Last Tuesday Mumeishi dojo enjoyed a visit from two 8th dans, Takatera sensei, Meiyo Shihan of the Imperial Palace Police and the well-known teacher and writer Ozawa Hiroshi sensei . They were accompanied by a third teacher Iino sensei, a senior kyoshi 7th dan.
The dojo was packed tight with students who came for the privilege of keiko with these excellent kenshi. We had our usual kihon session then an hour of free keiko, so I made sure that I had my men and kote on quickly and was the first to practice with Takatera sensei before joining the line for the other two teachers, finally moving back to the motodachi side.
Although in his 60s, Takatera sensei is a remarkably fast, forward moving 8th dan. When you face him the pressure is intense. He very quickly “took me apart” before leading me through kakarigeiko and kirikaeshi. Different hachidan have different approaches to practice with older opponents and Takatera sensei’s is obviously to expect them to work hard. The sessions with the next two sensei were almost relaxed by comparison.

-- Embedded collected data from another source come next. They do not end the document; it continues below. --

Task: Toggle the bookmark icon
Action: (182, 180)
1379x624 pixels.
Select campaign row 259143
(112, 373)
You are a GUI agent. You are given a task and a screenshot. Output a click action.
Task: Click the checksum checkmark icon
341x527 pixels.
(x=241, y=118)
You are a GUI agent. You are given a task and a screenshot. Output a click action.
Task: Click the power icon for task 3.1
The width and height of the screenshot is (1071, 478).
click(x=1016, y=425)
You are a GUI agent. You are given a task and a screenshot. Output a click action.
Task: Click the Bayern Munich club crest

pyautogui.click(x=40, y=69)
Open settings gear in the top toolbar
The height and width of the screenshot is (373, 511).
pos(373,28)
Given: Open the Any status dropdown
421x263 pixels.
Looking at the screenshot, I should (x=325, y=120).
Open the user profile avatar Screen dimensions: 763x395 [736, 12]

There is a temptation for senior grades to stay on the motodachi side of the dojo and not take advantage of these occasional chances to learn from more experienced teachers. If you are over 60, many Japanese instructors are relaxed about whether you join them for keiko or line up next to them. Whatever your age and grade you owe it to yourself to take every opportunity to improve and if it means finishing the keiko with wobbly legs, then so much the better.

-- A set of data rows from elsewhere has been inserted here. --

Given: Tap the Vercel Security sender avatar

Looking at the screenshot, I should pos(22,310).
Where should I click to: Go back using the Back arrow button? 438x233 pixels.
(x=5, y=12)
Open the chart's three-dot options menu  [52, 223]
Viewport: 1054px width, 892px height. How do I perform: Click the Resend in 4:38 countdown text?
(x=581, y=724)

When I joined Takatera sensei, who is as good natured as he is fierce, for a beer after training, he told me that even though he has retired from the Imperial Palace, he currently attends 15 keiko sessions per week, which makes my three seem decidedly lightweight by comparison.. Takatera sensei, along with some other notable teachers, works extremely hard at his own kendo practice and expects the rest of us oldies to work equally hard. So this was a timely reminder to keep up the intensity of my own training. For the rest of this week I have made sure that we make kakarigeiko more challenging and that I join in as kakarite.
In kendo we use the expression “utte hansei, utarete kansha” meaning that we should learn by reflecting on the successful strikes we make and by showing gratitude for the successful strikes against us. I clearly have a lot to thank Takatera sensei for.
* I will be away at the European Kendo Championships from mid-week until next Monday, so unless I can get my sausage fingers to work on a hand-held device, next weeks post will be late.